## Entries supplied
---
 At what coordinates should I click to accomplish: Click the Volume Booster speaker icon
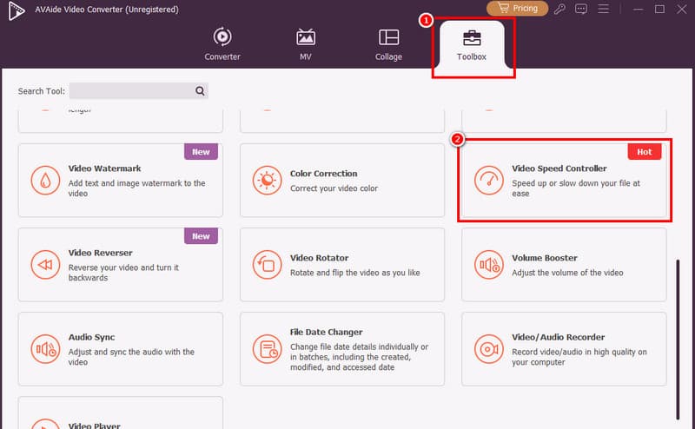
---
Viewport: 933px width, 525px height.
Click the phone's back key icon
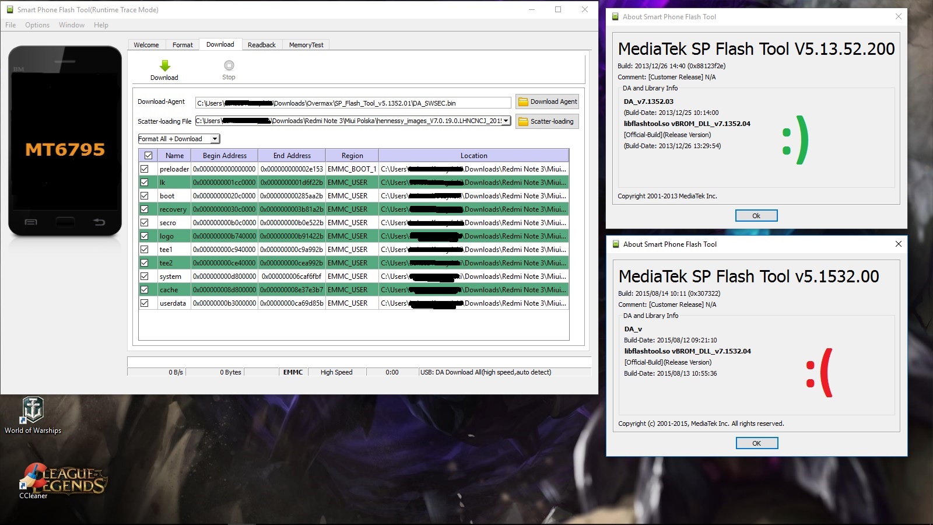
---
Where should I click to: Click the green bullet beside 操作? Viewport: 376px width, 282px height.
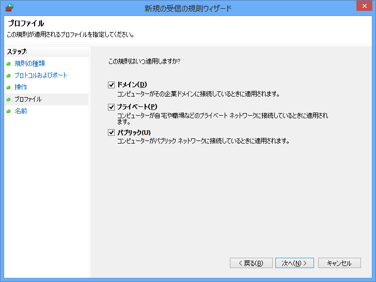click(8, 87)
---
## Task to carry out
Show the lines of the data that hold the word "icon".

## Answer for this exercise
 At what coordinates should I click to accomplish: Click the Volume Booster speaker icon
Click the phone's back key icon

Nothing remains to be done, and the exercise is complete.